Mauro Antônio Rocha ( * )


No início do ano de 2003, a Caixa Econômica Federal centralizou em uma gerência nacional denominada GEOPI – Gerência Nacional de Operações Imobiliárias a análise das propostas de operações imobiliárias originadas e apresentadas no Estado de São Paulo. Para o atendimento jurídico dessa demanda foi criada uma Coordenadoria de Contratos Habitacionais, que, vinculada técnica e hierarquicamente à Diretoria Jurídica e à Gerência Jurídica São Paulo, atua diretamente naquela Gerência Nacional.

A centralização dessas operações trouxe à luz diversas questões jurídicas relevantes antes ofuscadas pelo atendimento difuso realizado nas agências originadoras, que estão sendo enfrentadas com determinação pelos Advogados da CAIXA e que, de alguma forma, estabelecem focos de desgastes com proponentes, vendedores, construtores, incorporadores etc.

Dentre essas questões, mostra-se recorrente aquela relativa à (im) possibilidade jurídica da concessão de financiamento destinado à construção de imóvel em ‘lote’ que, embora especializado, qualificado e numerado é constituído por fração ideal de área maior em condomínio instituído em evidente fraude à legislação disciplinadora do parcelamento do solo.

Nessa condição, foram identificados quatro diferentes grupos de operação.

No primeiro grupo estão propostas de financiamento para a construção, por conta e risco do proponente, de unidade residencial descrita no memorial de incorporação, lastreada por escritura pública de venda e compra de fração ideal e respectiva unidade autônoma em construção, registrada na matrícula da gleba incorporada.

O segundo grupo abrange as propostas para a construção de prédio residencial, projetado conforme os interesses individuais do proprietário, desconsiderando a “unidade autônoma” descrita no memorial de incorporação, também lastreada por escritura pública registrada na matrícula da gleba incorporada.

Num terceiro grupo as propostas são de construção de imóvel residencial adicional em “lote” adquirido mediante escritura pública de venda e compra de fração ideal e respectiva unidade autônoma construída, regularmente registrada e com matrícula individualizada.

Algumas dessas unidades são visíveis e serão aproveitadas ou demolidas conforme projetos de construção apresentados. Outras unidades foram construídas e demolidas, com as devidas averbações nas matrículas, embora nem sempre seja possível vislumbrar nos laudos de engenharia qualquer indício de atividade construtiva ou demolitória na área.

Em ambos os casos, as unidades incorporadoras apresentam metragens reduzidas, entre vinte e trinta e cinco metros quadrados, construídas e averbadas nas respectivas matrículas.

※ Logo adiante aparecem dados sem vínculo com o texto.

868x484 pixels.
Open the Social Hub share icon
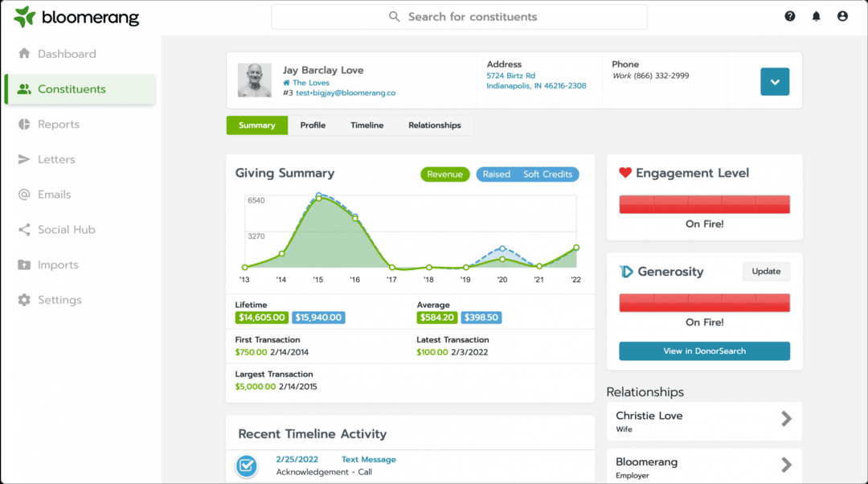tap(24, 230)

O quarto grupo traz uma sofisticada inovação. O condomínio é incorporado para a construção das unidades autônomas descritas e caracterizadas no respectivo memorial, mas, por mecanismos que não restaram precisos dos documentos acessados, sempre que cada um dos adquirentes de fração ideal logra obter da prefeitura municipal o alvará de conclusão de prédio construído sem qualquer identidade com a unidade incorporada, procede-se, na matrícula imobiliária, à averbação da construção e da alteração da convenção condominial adaptando-a aos novos limites de participação ideal.

Entendemos não haver qualquer dúvida em relação à ilegalidade do parcelamento do solo decorrente dessas operações. A legislação brasileira admite o parcelamento nas formas de loteamento, desmembramento e condomínio horizontal, além de permitir o loteamento fechado que, a nosso ver, é o próprio loteamento comum, uma vez que somente depois de aprovado e implantado o parcelamento o poder público municipal poderá autorizar o fechamento do loteamento.

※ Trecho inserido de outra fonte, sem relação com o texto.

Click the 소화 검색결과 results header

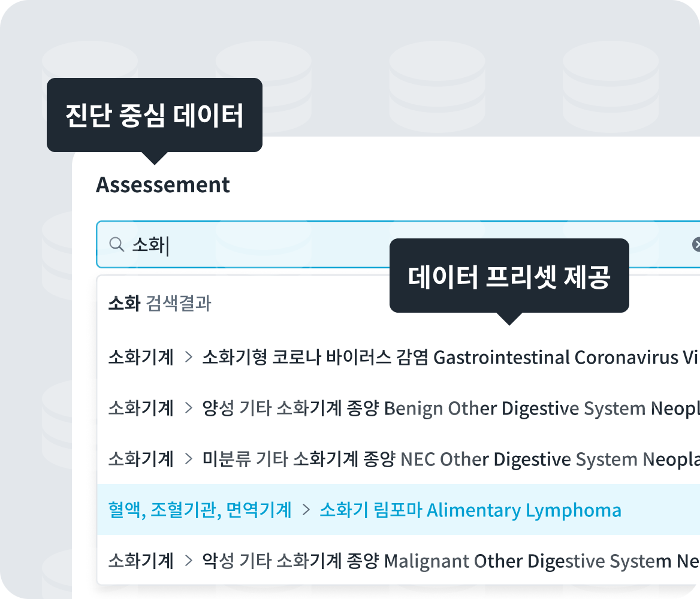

O loteamento e o desmembramento urbanos são regulados pela Lei nº 6.766/79 e se caracterizam pela subdivisão da gleba em lotes destinados à edificação. O primeiro exige a abertura de novas vias de circulação, de logradouros públicos ou o prolongamento, modificação ou ampliação das vias existentes, que serão transferidas e incorporadas ao patrimônio público, enquanto o segundo aproveitará o sistema viário público existente. Para ambos os casos a lei exige a implantação de infra-estrutura básica, assim considerados os equipamentos de escoamento das águas pluviais, iluminação pública, redes de esgoto sanitário e abastecimento de água potável, energia elétrica pública e domiciliar.

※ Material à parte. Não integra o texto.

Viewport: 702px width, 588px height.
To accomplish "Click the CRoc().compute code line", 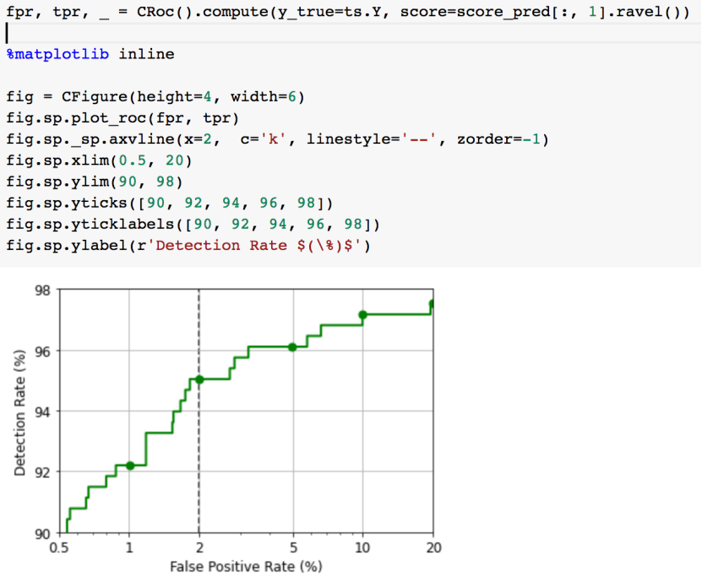I will point(348,12).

O condomínio horizontal foi instituído pela Lei nº 4.591/64, está regulado pelo artigo 1.331 e seguintes do Código Civil Brasileiro e se caracteriza por edificação ou conjunto de edificações de um ou mais pavimentos construídos sob a forma de unidades isoladas entre si, residenciais ou não. O terreno, bem como as fundações, paredes, e tudo o mais que sirva a qualquer dependência de uso comum dos proprietários, como as vias de circulação interna, equipamentos comunitários, permanecem na esfera privada e constituem propriedade de todos, insuscetíveis de divisão.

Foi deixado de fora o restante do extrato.